A las diez comenzaron a cantar. Wally Hudson, sin pajarita, de pie sobre una silla junto al piano, dirigía el coro de alaridos que interpretaba una mescolanza de desenfrenadas canciones de borrachos australianas. El restaurante estaba cerrado, de modo que a nadie le importaba. A continuación le tocó el tumo a Kendall Mahan, que había jugado al rugby en Cornell y tenía un asombroso repertorio de horrendas canciones. Las desafinadas voces de cincuenta beodos le acompañaban alegremente.

Mitch se disculpó y se retiró al lavabo. Un ayudante de camarero le abrió la puerta trasera y se encontró en el aparcamiento. La música resultaba agradable a aquella distancia. Empezó a caminar hacia el coche, pero cambió de parecer y se acercó a una ventana. Solo en la oscuridad, junto a la esquina del edificio, miraba y escuchaba. Kendall estaba ahora sentado al piano, e interpretaba con su coro una canción obscena.

Eran las voces alegres de gente rica y feliz. Los contempló uno por uno, alrededor de las mesas. A todos se les habían subido los colores a las mejillas. Les brillaban los ojos. Eran sus amigos, hombres de familia con esposas e hijos, atrapados todos ellos en esa terrible conspiración.

El año pasado, Joe Hodge y Marty Kozinski cantaban con todos los demás.

El año pasado, él era una estrella en Harvard, con ofertas de empleo a diestro y siniestro.

Ahora era millonario y pronto alguien pondría precio a su cabeza.

Curioso lo que podía suceder en un año.

Cantad, hermanos.

Mitch dio media vuelta y se alejó.

Alrededor de la medianoche se formó una hilera de taxis en Madison y los abogados más ricos de la ciudad fueron acarreados y arrastrados a los asientos traseros de los vehículos. Como era de suponer, Oliver Lambert era el más sobrio y dirigió la evacuación. Los taxis eran quince en total, llenos de abogados borrachos por todas partes.

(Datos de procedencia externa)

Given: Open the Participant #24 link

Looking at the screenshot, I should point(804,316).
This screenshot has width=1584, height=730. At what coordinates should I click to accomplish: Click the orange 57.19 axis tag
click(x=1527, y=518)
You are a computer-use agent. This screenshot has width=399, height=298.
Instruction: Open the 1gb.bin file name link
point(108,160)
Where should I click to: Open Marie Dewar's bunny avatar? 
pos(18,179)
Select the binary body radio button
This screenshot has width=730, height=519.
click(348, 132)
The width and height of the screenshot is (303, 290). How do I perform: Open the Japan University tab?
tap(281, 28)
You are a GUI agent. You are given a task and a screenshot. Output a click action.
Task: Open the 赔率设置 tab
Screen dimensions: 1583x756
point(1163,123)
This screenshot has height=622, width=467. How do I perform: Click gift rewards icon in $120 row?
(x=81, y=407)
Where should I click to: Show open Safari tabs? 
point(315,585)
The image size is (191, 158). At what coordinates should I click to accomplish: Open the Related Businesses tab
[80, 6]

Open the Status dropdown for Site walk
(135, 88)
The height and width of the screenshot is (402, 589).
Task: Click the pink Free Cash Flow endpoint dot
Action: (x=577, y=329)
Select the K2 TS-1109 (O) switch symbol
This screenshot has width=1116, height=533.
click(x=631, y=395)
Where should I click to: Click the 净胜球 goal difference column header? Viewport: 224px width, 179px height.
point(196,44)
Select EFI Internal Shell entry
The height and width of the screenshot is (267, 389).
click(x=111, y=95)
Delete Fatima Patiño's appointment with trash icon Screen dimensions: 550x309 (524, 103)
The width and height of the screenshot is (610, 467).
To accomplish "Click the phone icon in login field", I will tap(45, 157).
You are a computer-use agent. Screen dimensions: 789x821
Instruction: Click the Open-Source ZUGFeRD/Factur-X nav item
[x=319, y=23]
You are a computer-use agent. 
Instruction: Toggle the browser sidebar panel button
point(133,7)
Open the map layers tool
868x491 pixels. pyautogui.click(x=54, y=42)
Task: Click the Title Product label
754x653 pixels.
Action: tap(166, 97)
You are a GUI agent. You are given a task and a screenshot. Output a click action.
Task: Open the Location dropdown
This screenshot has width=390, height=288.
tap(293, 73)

En aquel mismo momento, en la parte de la ciudad correspondiente a Front Street, dos furgonetas Ford exactamente idénticas, de color azul marino y amarillo, con el nombre de la empresa de limpieza, DUSTBUSTER, pintado en ambos lados, se detenían junto al portalón de la pequeña fortaleza. Dutch Hendrix lo abrió y les indicó que pasaran. Los vehículos se acercaron a la puerta trasera del edificio, se apearon ocho mujeres con camisas de uniforme y comenzaron a descargar aspiradoras y cubos llenos de productos de limpieza. Cogieron también escobas, fregonas y rollos de toallas de papel. Charlaban tranquilamente entre sí, mientras entraban en el edificio, De acuerdo con las instrucciones de la empresa, limpiaban el edificio piso por piso, empezando por el cuarto. Los guardas paseaban por los pasillos y las vigilaban atentamente.

Las mujeres hacían caso omiso de su presencia y se apresuraban a realizar su trabajo, que consistía en vaciar papeleras, sacar brillo a los muebles, pasar la aspiradora y fregar los retretes. La nueva chica era más lenta que las demás. Se fijaba en las cosas. Abría cajones y armarios cuando los guardas no vigilaban. Prestaba atención.

Era su tercer día de trabajo y estaba aprendiendo. La primera noche había descubierto el despacho de Tolleson en el cuarto piso, y la satisfacción le había provocado una sonrisa.

Llevaba unos vaqueros sucios y unas zapatillas desaliñadas. Su camisa de uniforme era exageradamente holgada, para ocultar el tipo y parecer que estaba gorda, como las demás. En la etiqueta sobre su bolsillo estaba impreso el nombre de Doris. Doris, la mujer de la limpieza.

Cuando el equipo había acabado de limpiar el segundo piso, un guarda les dijo a Doris y a dos compañeras, Susie y Charlotte, que le siguieran. Insertó una llave en el tablero de mandos del ascensor y se detuvo en el sótano. Abrió una pesada puerta metálica y entraron en una gran sala, dividida en una docena de cubículos. Todas las mesas estaban cubiertas de papeles y un gran ordenador dominaba la sala. Había terminales por todas partes. Las paredes, desprovistas de ventanas, estaban cubiertas de archivadores negros.

—Aquí están los productos de limpieza —dijo el guarda, señalando un armario.

Cogieron una aspiradora, botellas y trapos, y se pusieron a trabajar.

—No toquéis las mesas —agregó el vigilante.